TOACHING 2

das coaching ist tot. lang lebe das TOACHING!

  |   News

in unserer jahrzehntelangen arbeit mit menschen hat sich herausgestellt, dass herkömmliche coachingansätze selten tief genug greifen, um nachhaltige entwicklungsergebnisse zu generieren. im gegensatz zum coaching, das in der regel eine reflektierende begleitung in einem entwicklungsprozess darstellt und das reflektionsvermögen, das selbsterkenntnispotential und die umsetzungskompetenz des klienten nicht hinterfragt, setzt die TOACHING-METHODE in allen drei bereichen tiefer und dadurch nachhaltiger an. was bedeutet das genau:

 

TEACH

 

viele menschen sind zwar geübt in täglichen, professionellen denkprozessen, im prozess der selbstreflektion aber eher als absolute novizen aufgestellt. der heutige alltag mit seinen multifunktionellen anforderungen lässt oft keinerlei spielraum für die andauernde und zielführende auseinandersetzung mit sich selbst. eine frühe, schulische heranführung an selbstreflektionsprozesse ist derzeit noch ebenso wünschenswert, wie inexistent. die meisten von uns sind also eher ungeübt darin, das ich zum subjet der eigenen gedanken zu machen. so ist es häufig erforderlich gemeinsam mit dem klienten überhaupt erst eine ihm entsprechende art des denkens zu erkunden, die seiner selbstbetrachtung dienlich ist und dieser nicht im wege steht.
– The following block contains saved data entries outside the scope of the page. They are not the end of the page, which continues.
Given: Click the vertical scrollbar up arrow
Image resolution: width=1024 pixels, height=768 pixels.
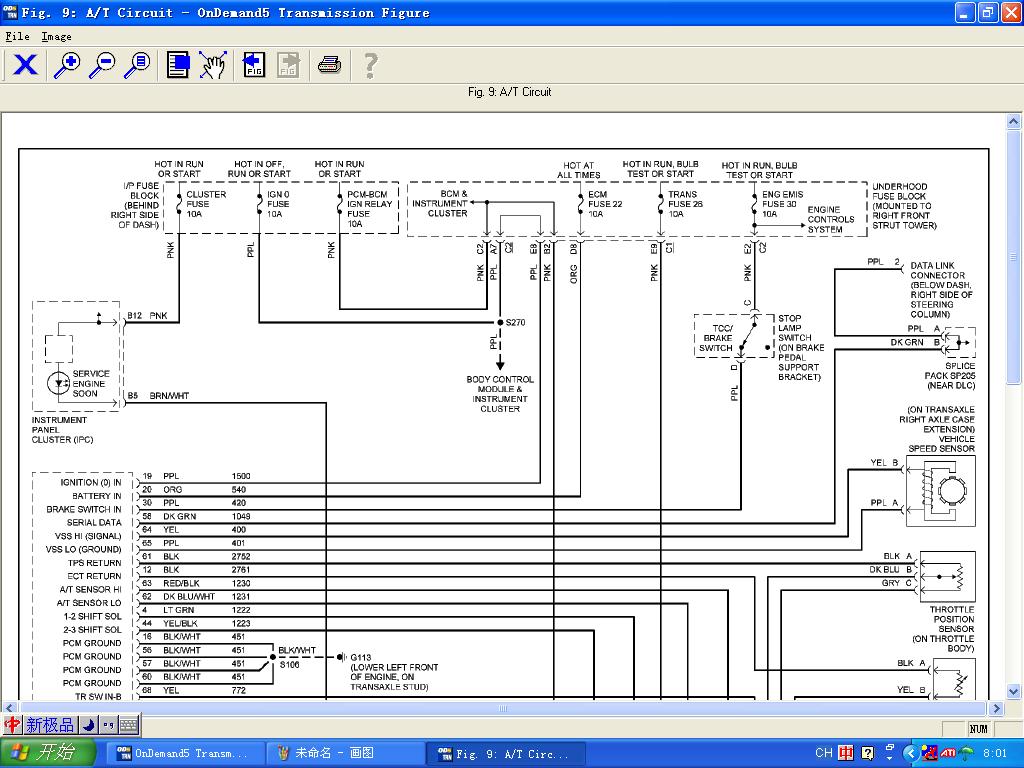Looking at the screenshot, I should (x=1015, y=121).
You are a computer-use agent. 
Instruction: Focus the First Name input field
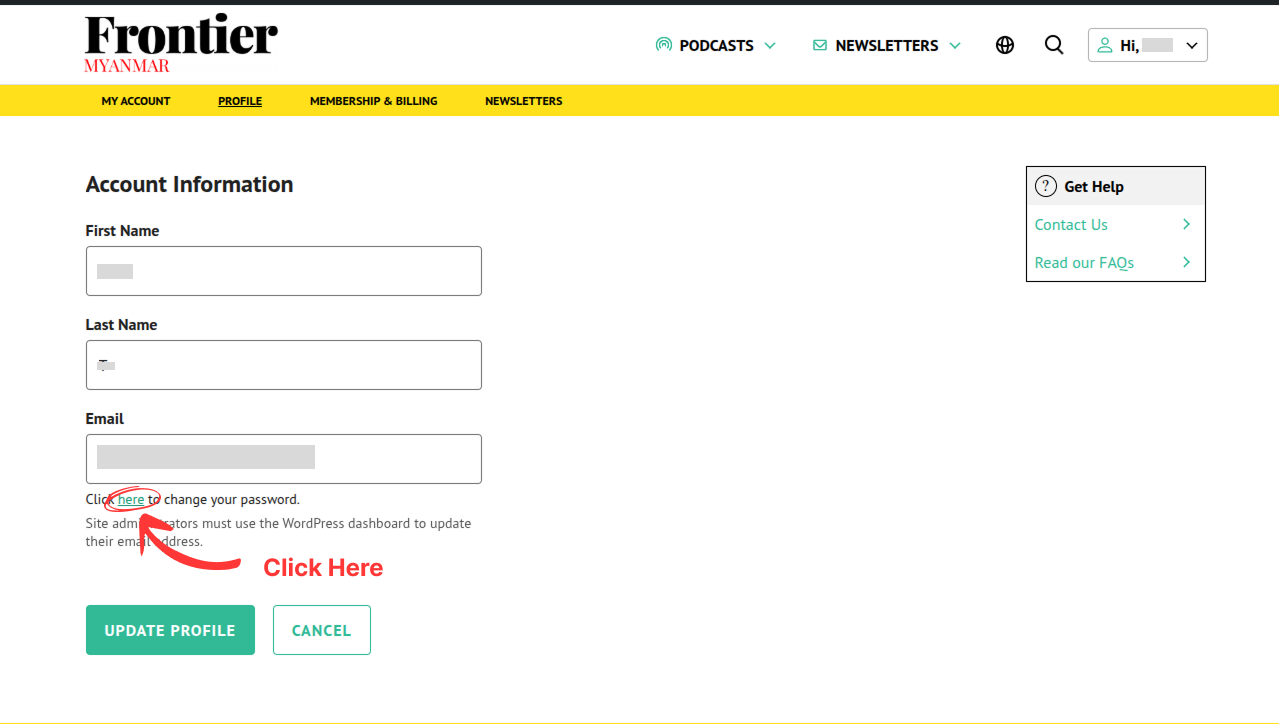click(284, 271)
TOACHING ist sozusagen eine kleine schule des eigenen denkens.

 

COACH

 

ein wichtiger bestandteil der klärung des denkens über sich selbst ist die hinterfragung des selbstbildes. das selbstbild, oft in früher jugend durch das soziale umfeld geprägt, entwickelt sich bei den meisten menschen nicht analog zu den äußeren und inneren entwicklungsprozessen, sondern verbleibt häufig im kindlichen stadium. so, wie wir als kinder gesehen wurden (zum bespiel von unseren eltern) so sehen wir uns in der regel als erwachsene. geht es um persönliche entwicklung und eine zunehmende orientierung an sich selbst, steht dieses überholte und häufig unstimmige selbstbild im weg. das TOACHING bietet den geschützen rahmen, um mithilfe der gemeinsamen klärung und häufig auch der enttäuschung im wahrsten sinne des wortes, zu einem stimmigen, der erwachsenen persönlichkeit angemessenen selbstbild zu kommen. ein bisweilen herausfordernder, aber in vielerlei hinsicht erleichternder prozess – da das erwachsene selbstbild zumeist deutlich positivere züge aufweist, als das frühkindliche.

 

CARE

 

egal, wie groß der entwicklungswille, egal, wie frappierend die neue erkenntnis, egal, wie anziehend die neue perspektive ist, was es am ende braucht ist mut. veränderung, und nichts anderes ist entwicklung, auch wenn sie in noch so postivem licht erscheint, bedeutet trotzdem die aufgabe von vertrautem und den aufbruch ins ungewisse. ein wichtiger teil des TOACHING-PROZESSES ist folglich die ermutigung. dabei geht es aber nicht um landläufiges „du schaffst das schon“-schulterklopfen, sondern um eine dezidierte begründung aus dem potential und den ressourcen des klienten heraus. nicht dass ich es schaffen kann steht im fokus der betrachtung, sondern warum ich es aus mir heraus schaffen kann. so steht am ende des prozesses nicht nur eine neue entwicklungsperspektive, sondern auch ein größeres bewusstsein für den eigenen wert und wachsendes vertrauen in das eigene vermögen.